Formen, Materialien, Dächer
Und so startet das Buch auf 12 Seiten mit Fotos, die unterschiedliche Formate und Sonderformen von Fenstern zeigen sowie ihre vielfältigen Varianten durch Sprossenaufteilung und Anordnung an der Fassade. Unter jedem Bild führt ein Vermerk zu einer oder gleich mehreren infrage kommenden Epochen. In den 16 reich bebilderten Kapiteln zu den einzelnen Stilen gilt es nun, anhand weiterer Details zu Fenstern, Materialien und Gebäudeformen die getroffene Wahl zu verifizieren - oder zu korrigieren.
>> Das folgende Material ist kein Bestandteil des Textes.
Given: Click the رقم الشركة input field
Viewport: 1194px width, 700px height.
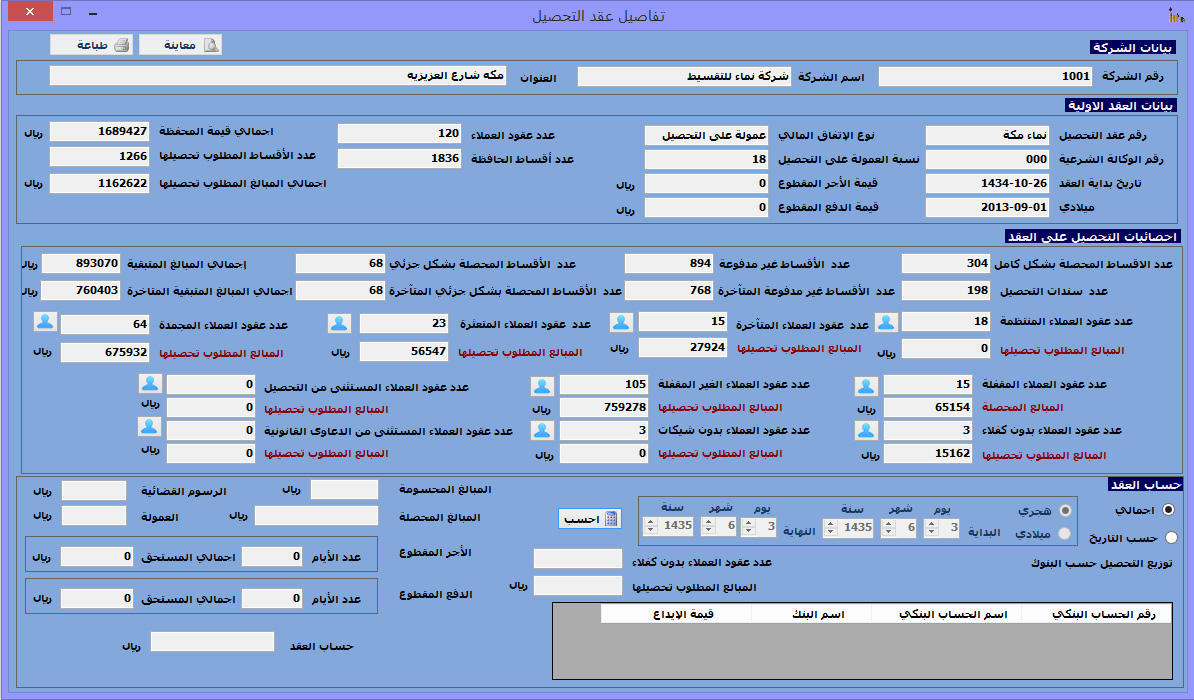Looking at the screenshot, I should [x=984, y=76].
Hin- und herblätternd nähert man sich so langsam dem Haus an, das man bestimmen möchte. Hat es vorwiegend quadratische und querrechteckige Fenster? Wurden Fliesen und Glasbausteine verarbeitet oder das Ganzen mit einem "Flugdach" gekrönt? Dann steht man höchstwahrscheinlich vor einem Bau aus den 1950er-Jahren. Sind hingegen nicht nur die Fenster, sondern das gesamte Gebäude plus Details wie Blumenkästen abgeschrägt oder gerundet, handelt es sich mit ziemlicher Sicherheit um die "rundgelutschten Ecken" der 1970er-Jahre.
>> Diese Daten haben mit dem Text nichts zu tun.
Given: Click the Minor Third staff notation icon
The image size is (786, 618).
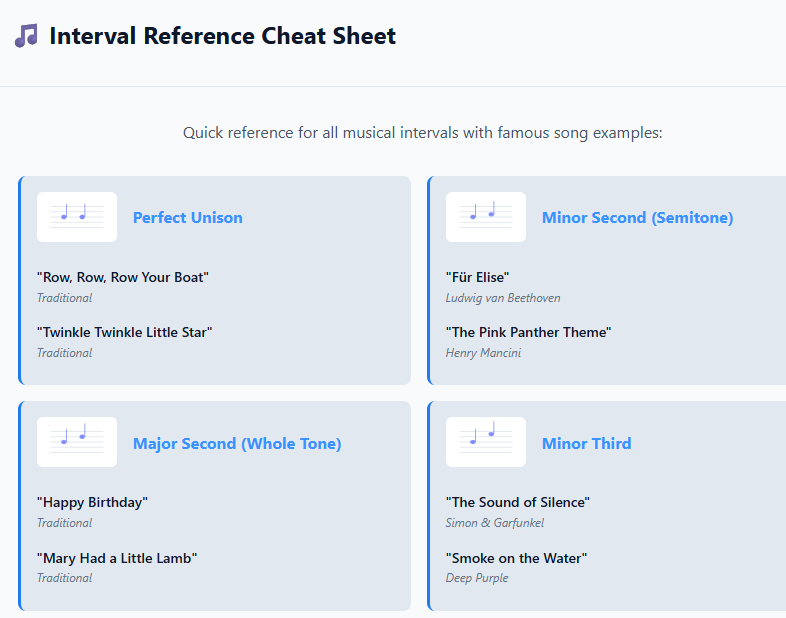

Allerdings kann man auch in die "Neo-Falle" tappen. Denn nicht immer ist alles so offensichtlich, wie es scheint. Nach 15 bis 25 Jahren fielen architektonische Moden "nahezu zwangsläufig in Ungnade", schreibt Fröbe. Eine gewisse Karenzzeit später könnten sie jedoch ein Comeback erleben. Häuser, die nach Reformarchitektur aussehen, müssen also nicht unbedingt in den 1920er-Jahre erbaut worden sein. Und dann kann es für ArchitekturbestimmerInnen richtig knifflig werden. Aber natürlich verrät Fröbe einige Tricks, um auch "Retro-Stile" zu entlarven.
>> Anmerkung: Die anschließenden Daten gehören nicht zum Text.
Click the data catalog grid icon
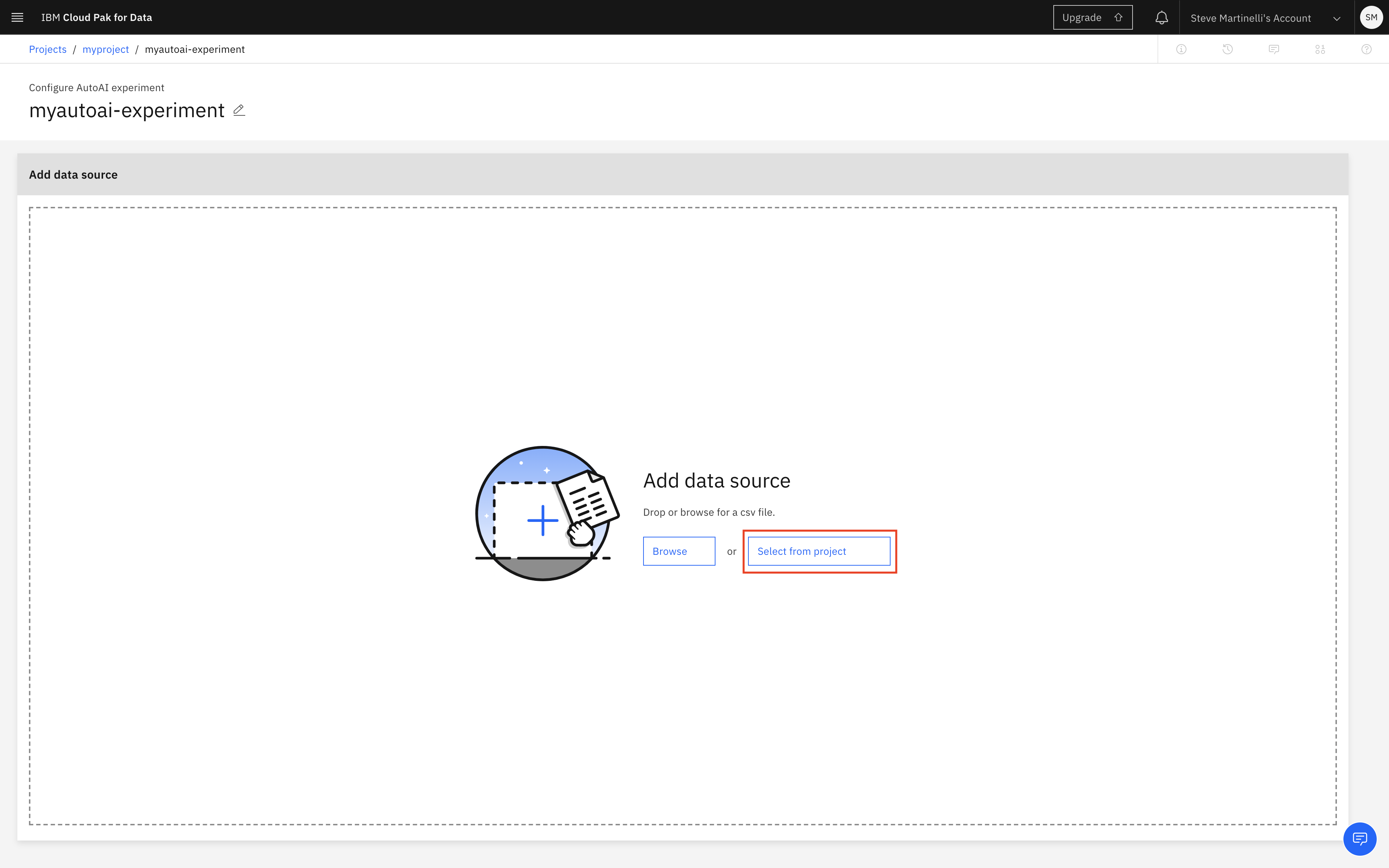[x=1320, y=50]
Spielplatz für Architekturfans
Zur Veranschaulichung der einzelnen Epochen zeigt und beschreibt Fröbe am Ende jedes Kapitels eine baugeschichtliche "Ikone" - zum Beispiel das Jüdische Museum in Berlin (Dekonstruktivismus) oder die Elbphilharmonie in Hamburg (Gegenwart). Aber im Gegensatz zu herkömmlichen Architekturführern steht bei ihr nicht das "Herausragende und Besondere, sondern das Alltägliche im Mittelpunkt". Also genau das, was jeder in seiner unmittelbaren Nachbarschaft entdecken kann.
Und deswegen geht man plötzlich auch mit ganz anderen Augen durch die urbane Welt, schaut genauer hin als sonst. Und beginnt beim Blick durch die eigenen "Kreuzstockfenster" zu rätselt, ob die durch Sprossen T-förmig unterteilten "Galgenfenster" am Haus gegenüber nun ein Merkmal des Jugendstils oder doch der Konservativen Moderne sind. Kurz gesagt: Das Buch macht richtig viel Spaß und ist ein echter Gewinn für Architektur-Begeisterte.
Die lernen nebenbei auch noch jede Menge interessante Fakten kennen. Zum Beispiel, dass in den 1950er-Jahren die horizontal und vertikal gliedernde "Rasteritis" grassierte; dass schmale Stegen zwischen Isolierglasscheiben, die das Fensterputzen erleichtern sollen, abwertend als "Sprossen in Aspik" bezeichnet werden; oder wie Verfechter von Flach- beziehungsweise Satteldach im "Zehlendorfer Dächerstreit" aufeinandertrafen.
Die Antwort auf die Eingangsfrage lautet übrigens: Postmoderne (1980er-Jahre), Neues Bauen (1920er-Jahre) und Brutalismus, ein von Le Corbusier geprägter Rohbeton-Stil, der in den 1960er-Jahren zur Blüte gelangte. Und gegenwärtig kurz davor stehe, sein Revival zu feiern, so die Trendprognose von Fröbe.